Monday, Aug. 15, 1955

From Every Mountainside

"Let's start a music festival!" is a cocktail-party phrase that carries some of the same heady excitement that "Let's start a magazine!" did a generation ago. In 1953, Jascha Rushkin, a violinist with Toscanini's NBC Symphony, whispered the words into the ear of Metropolitan Opera Baritone John Brownlee. In time, facts were added: 1) some three-quarter million people visit New York's Catskill Mountains every summer; 2) a Catskills civic association pledged to buy $100,000 worth of tickets for a five-week festival; 3) the former NBC Symphony, now famed as the Symphony of the Air, had time on its hands.

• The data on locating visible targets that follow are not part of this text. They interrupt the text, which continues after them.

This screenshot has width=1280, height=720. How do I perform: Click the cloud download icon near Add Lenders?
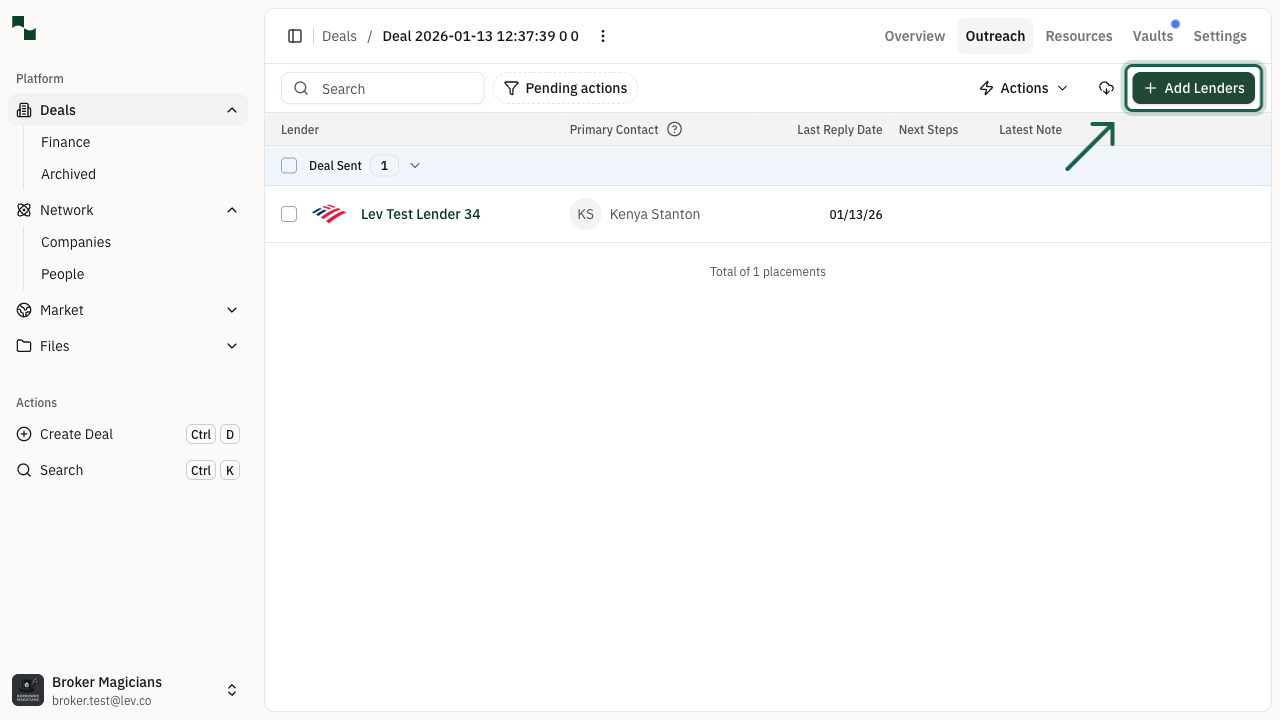(1106, 88)
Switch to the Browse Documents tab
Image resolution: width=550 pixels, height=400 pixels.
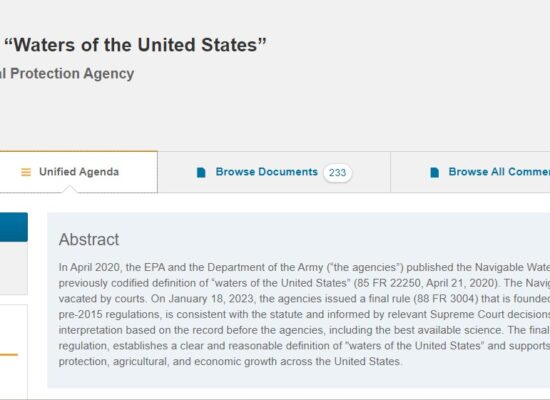pos(274,172)
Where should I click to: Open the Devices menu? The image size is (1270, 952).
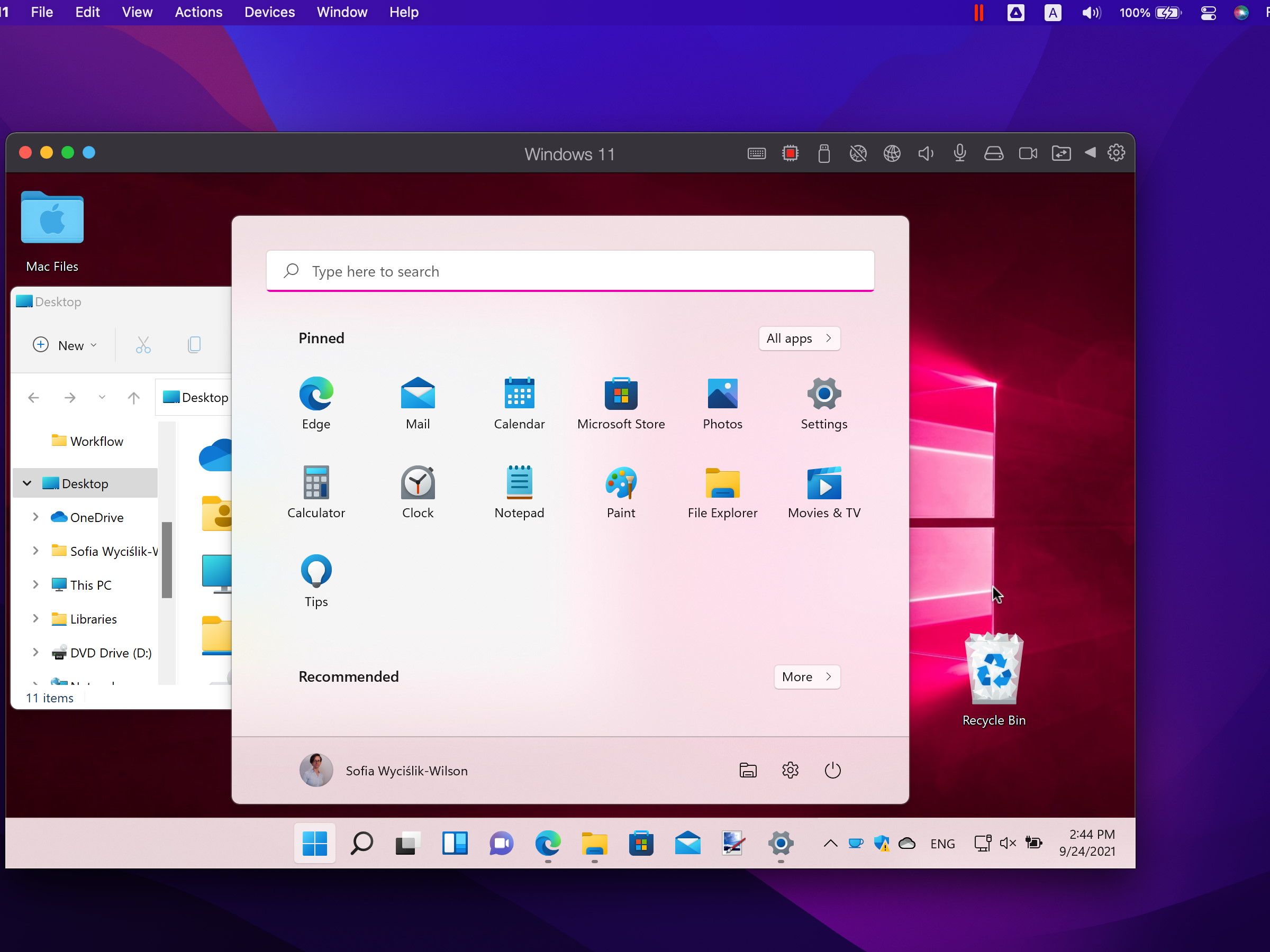point(269,12)
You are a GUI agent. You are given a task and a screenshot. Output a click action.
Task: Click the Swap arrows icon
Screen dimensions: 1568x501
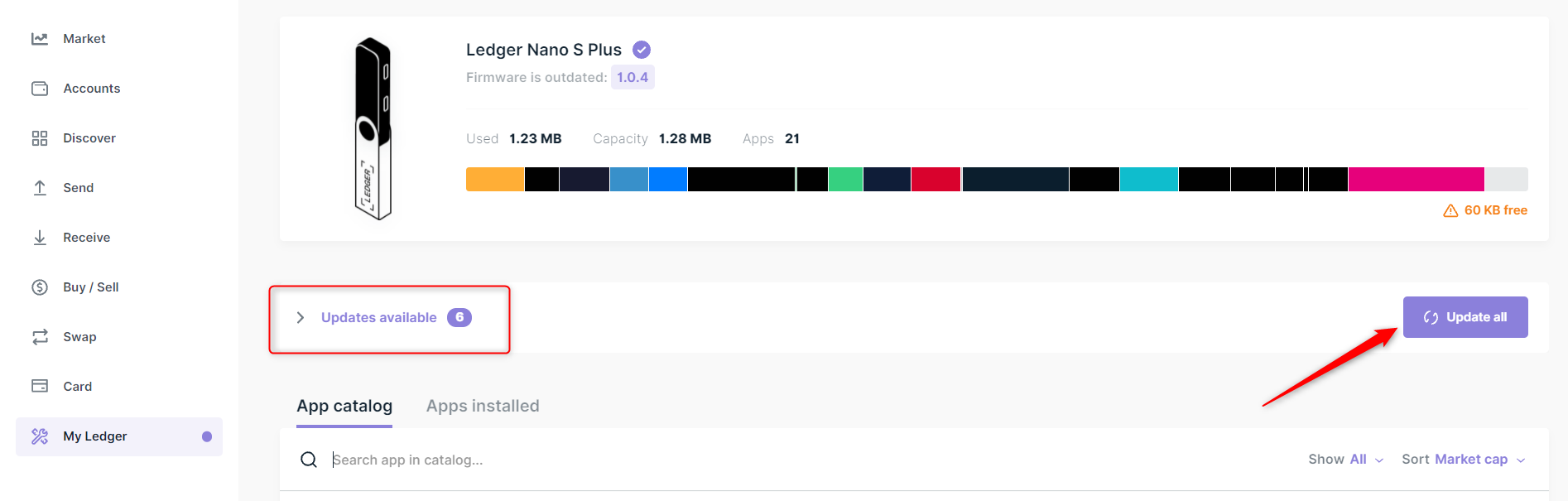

That was enough for Brownlee. Last June he moved his family to Ellenville, N.Y. (pop. 5,000), enlisted the aid of a hotel owner and a tenor-turned-businessman. By last week 110 acres had been converted into festival grounds containing a 4,000-seat amphitheater, a stage that could be adapted for concerts or theater-in-the-round, and floodlights etching the surrounding trees--hemlock, white pine, maple and cherry. The Empire State Music Festival was ready for business. The opening concert (Beethoven and Brahms) was conducted by Holland's standout Eduard van Beinum; the next night a U.S. conductor, Emerson Buckley, led a setless but fresh-sounding La Boheme. Planned later this season: Shakespeare's Tempest, with the rarely heard incidental music by Jean Sibelius. Wrote the New York Times's Howard Taubman: "The Berkshires have a major festival [at Tangle-wood]. Now the Catskills. Every mountain range may stand benevolently over one in due time."